Report how many of the lines below contain the string "pixels", treating case as significant, and give only the number.

### [Records for locating displayed items]

-------

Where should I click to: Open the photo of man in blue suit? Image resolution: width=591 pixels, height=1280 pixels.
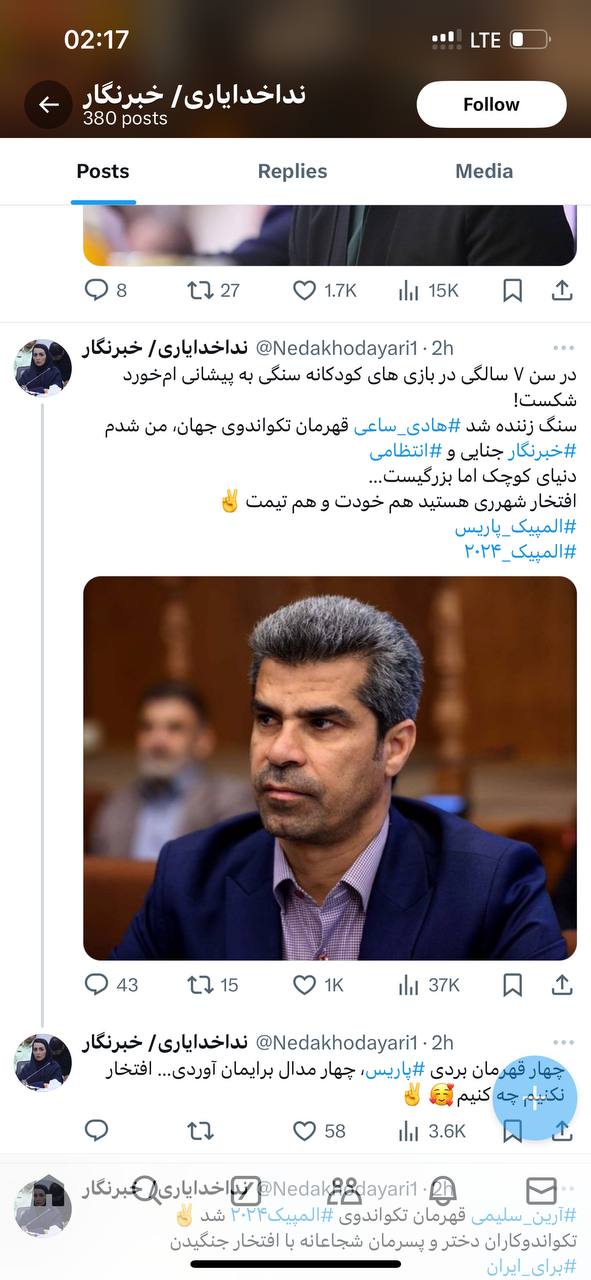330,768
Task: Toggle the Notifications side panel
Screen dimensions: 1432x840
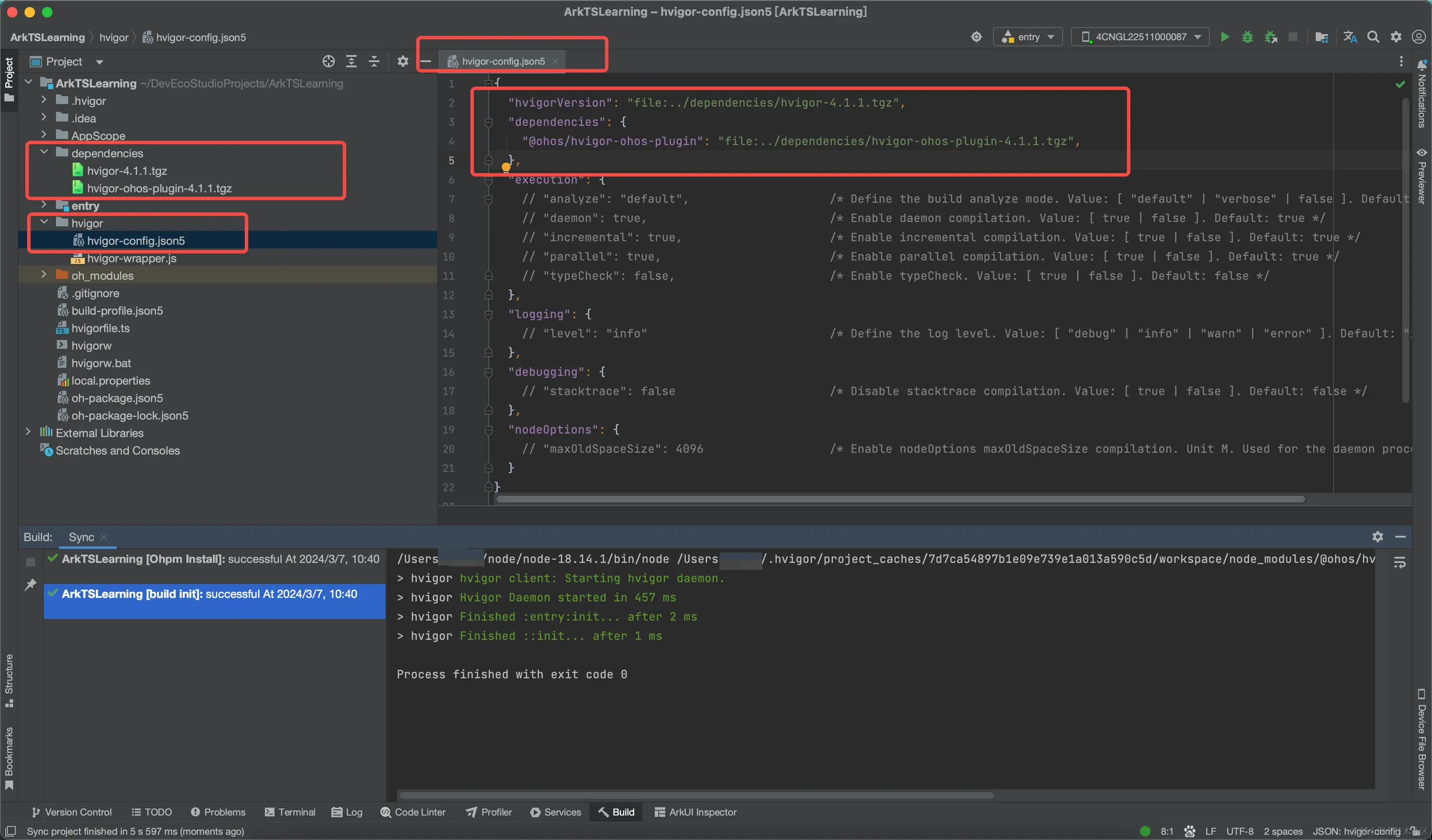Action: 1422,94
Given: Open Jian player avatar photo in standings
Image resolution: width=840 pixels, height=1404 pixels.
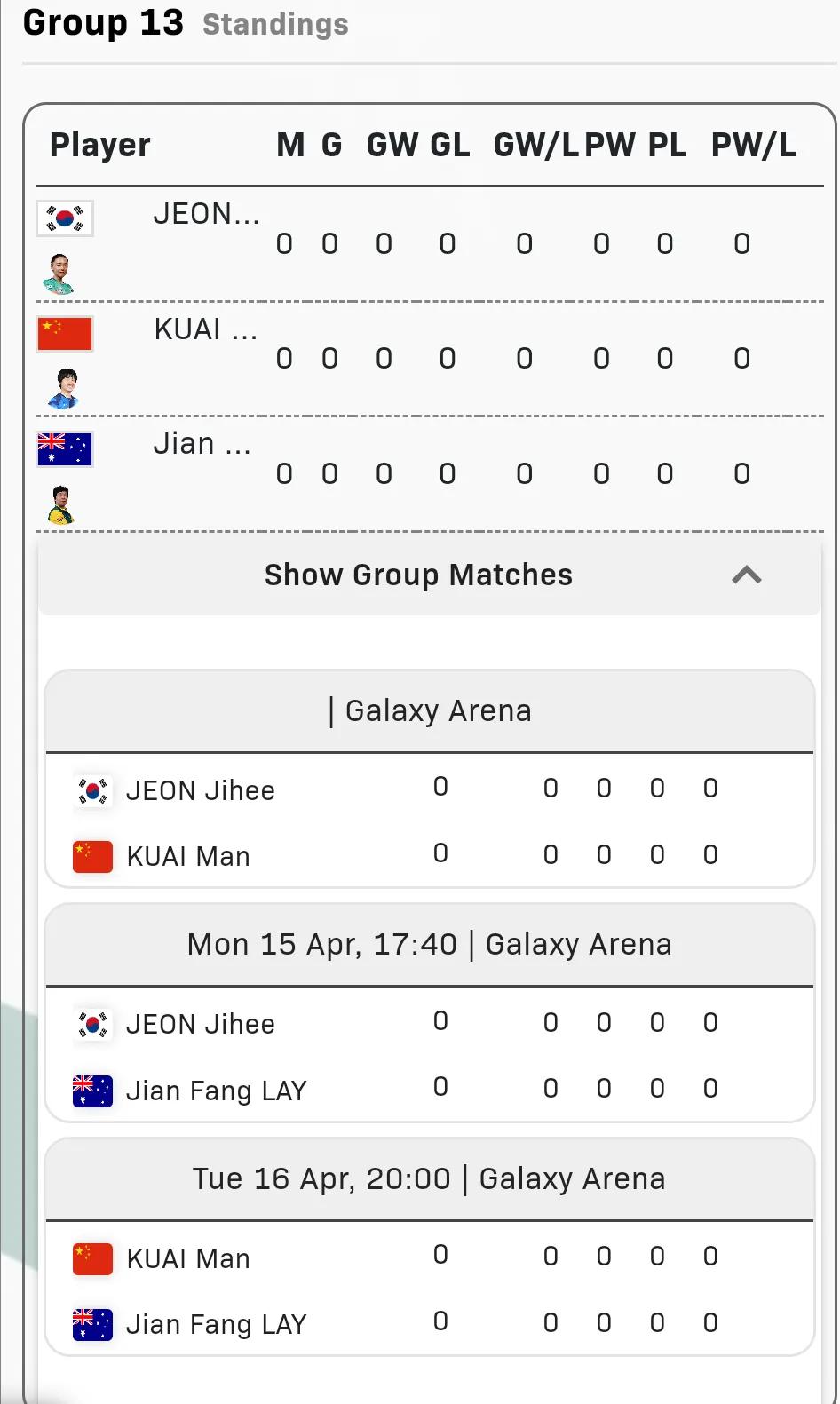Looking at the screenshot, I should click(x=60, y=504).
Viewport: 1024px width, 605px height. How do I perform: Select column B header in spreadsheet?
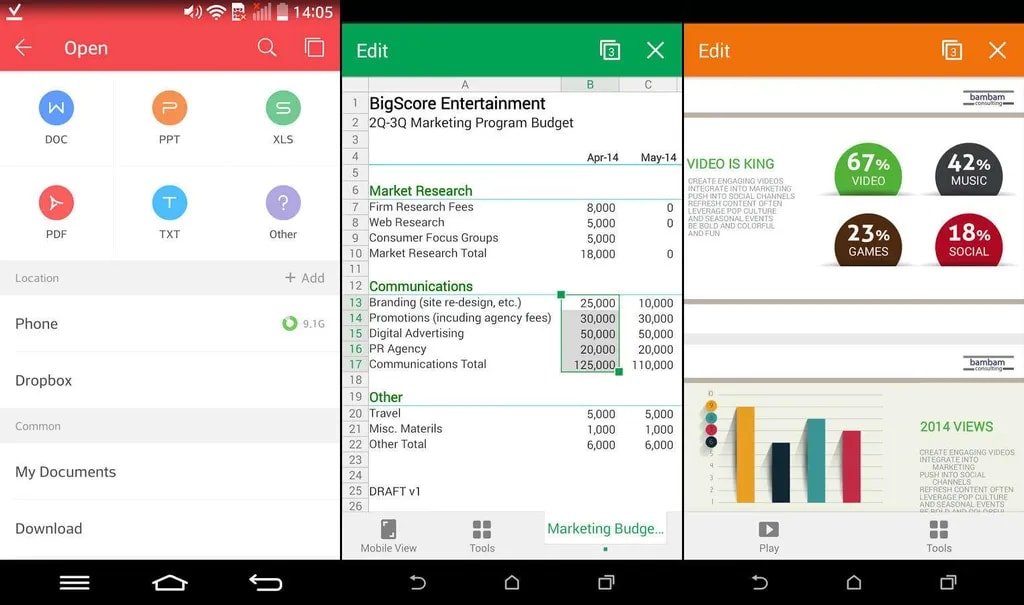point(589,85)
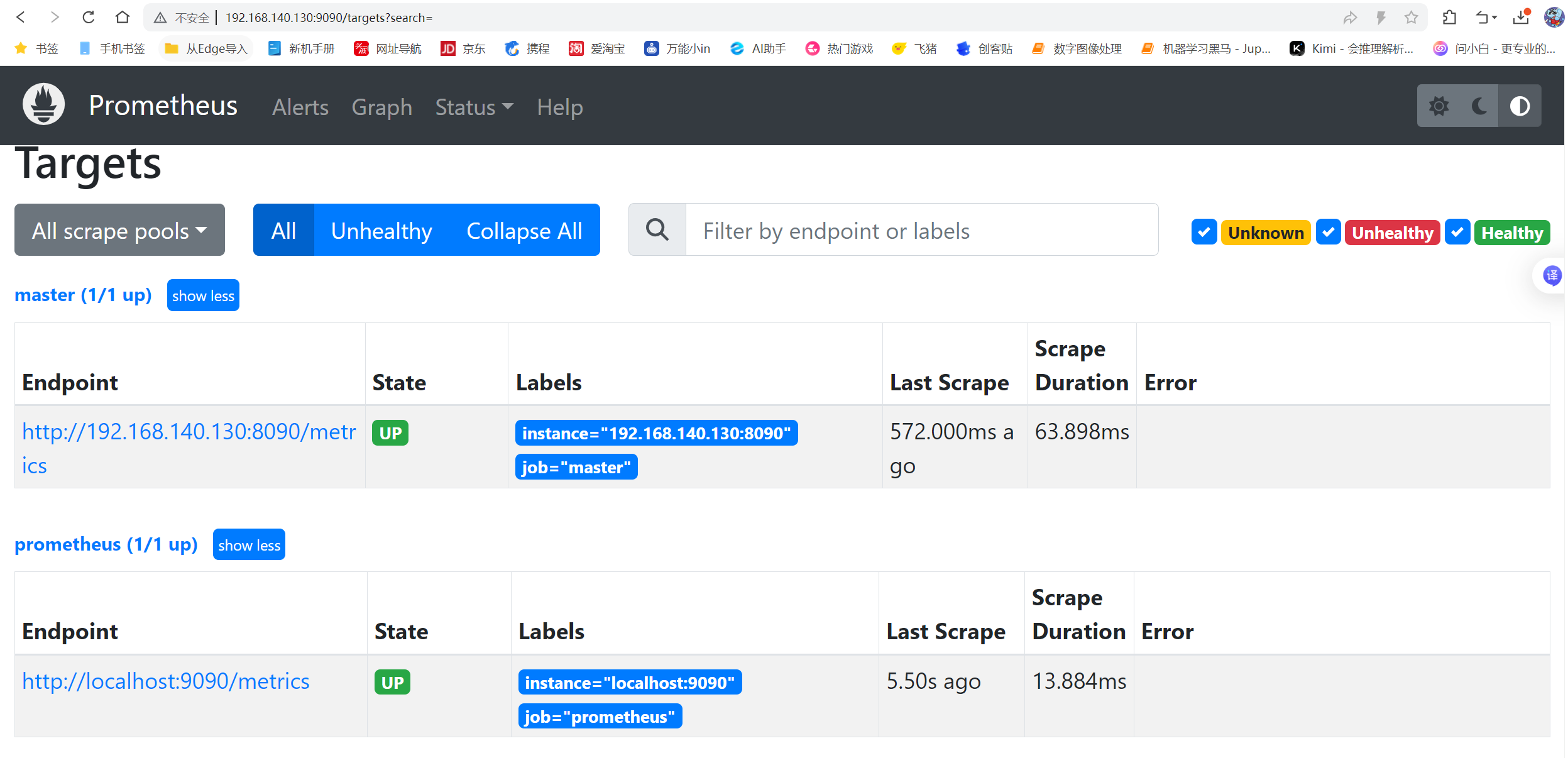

-------

### [Reply]
2